The once-weekly visits will be a very small minority. I lived with communal boxes for years (since the community was built in the late 80s). Almost every household visits daily, it's never more than half a block away. Oftentimes people coming from work stop their cars nearby, get the mail, then drive the rest of the short distance home. It really isn't that big a deal.

I don't know how long it takes to be considered abandoned, but I've left stuff in mine for a week while I was away, it was all there when I got back (I had the same junkmail on top that a neighbour who checks daily had).

Comment Re:I wasn't born yesterday (Score 1) 961

I notice you didn't include seat belts in that list.
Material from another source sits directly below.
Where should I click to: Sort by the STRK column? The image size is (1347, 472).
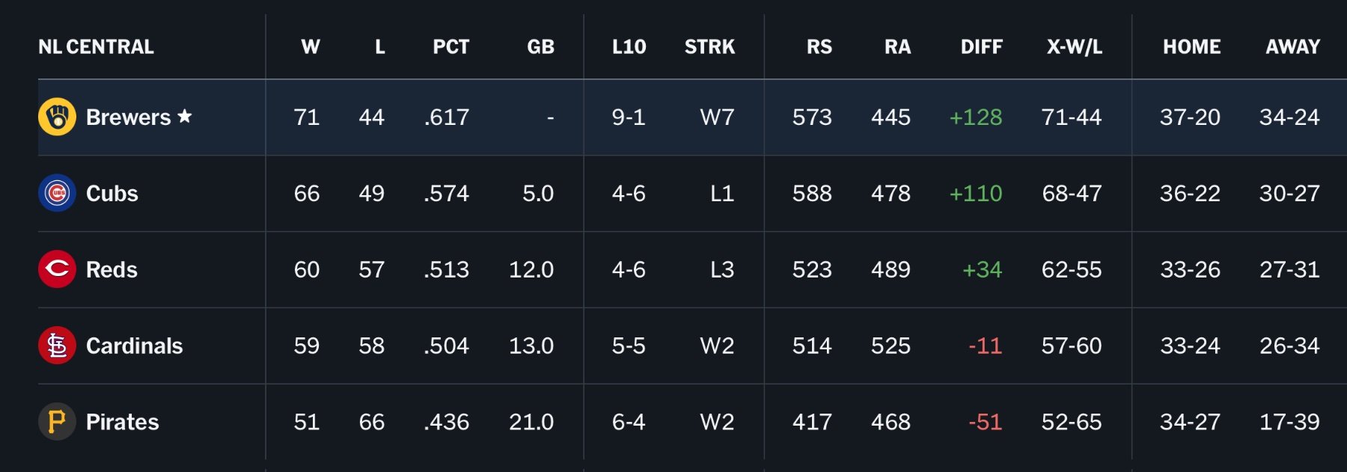click(709, 47)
Cars lacking those, I'd definitely put in the category of "too dangerous."

Mind you, I know what you're getting at--a lot of modern conveniences are making people overconfident about their driving ability, so they're doing even riskier things thinking the safety features will protect them.

Comment Re:Treating tenants like criminals (Score 1) 234

At least they are banned from Central Park - that place would become uninhabitable very quickly if the dogs were allowed in.
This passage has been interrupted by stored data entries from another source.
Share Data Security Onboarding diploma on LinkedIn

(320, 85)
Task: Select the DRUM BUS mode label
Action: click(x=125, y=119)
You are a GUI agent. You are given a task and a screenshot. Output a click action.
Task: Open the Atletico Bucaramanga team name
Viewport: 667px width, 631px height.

If dogs are banned in Central Park, they're doing a poor job of enforcement. I visited in July and at least two families had dogs with them. One of the dogs was even stalking a pigeon on a grassed area.
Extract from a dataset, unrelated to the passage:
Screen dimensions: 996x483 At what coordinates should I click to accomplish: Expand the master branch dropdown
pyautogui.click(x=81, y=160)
Comment Re:AMD (Score 1) 310

There fore I think that "alot" actually is a good word.

No, it's not. Unlike "breakfast" and "therefore", what you think is a good word is too close in spelling to an existing word with a completely different meaning, "allot".

Comment Re:Great for CC scammers (Score 1) 222

To be fair, it *is* slower when paying individually at restaurants, since the server can't take all the bills and cards and run it through a magstripe terminal, then bring them all back for signing. Now, a single wireless POS machine (very rarely two) has to make its way to every person at the table.

Contactless or tap payments, while convenient, ironically seems to contradict the entire point of having chip & PIN by skipping both authentication methods. Though as long as tap payments are limited to a per-transaction amount ($25? $50?), thieves will get get less POS mileage out of stolen cards.

Comment Re:Great for CC scammers (Score 2) 222

OK, it's more of an inconvenience than a necessity. It's ridiculous that the US has barely started to use the system though -- it's almost 10 years old.

The US hasn't switched to metric system or dollar coins yet. Partly due to cost, partly due to "things works fine the way they are," and I suspect partly because they must be "leaders" in everything and can't be seen as "following the rest of the world."

I predict that the US still won't have fully (or at least 99%) converted to chip&pin credit card terminals (even with magstripe fallback) by 2020.

Comment Re:Old silent SIM firmware (Score 2) 352

That is why it is getting increasingly tough to find a phone with a replaceable battery.

Or, you could buy something other than an iPhone.

Or a Nexus 4. Or a Nexus 5. Or an HTC One / One X+. Or a Sony Xperia Z1. Or an LG G2. Or a Nokia Lumia 1020.

The AC is correct. A surprising number of high-end smartphones, including Google's own flagship units, have followed Apple by using non-replaceable batteries.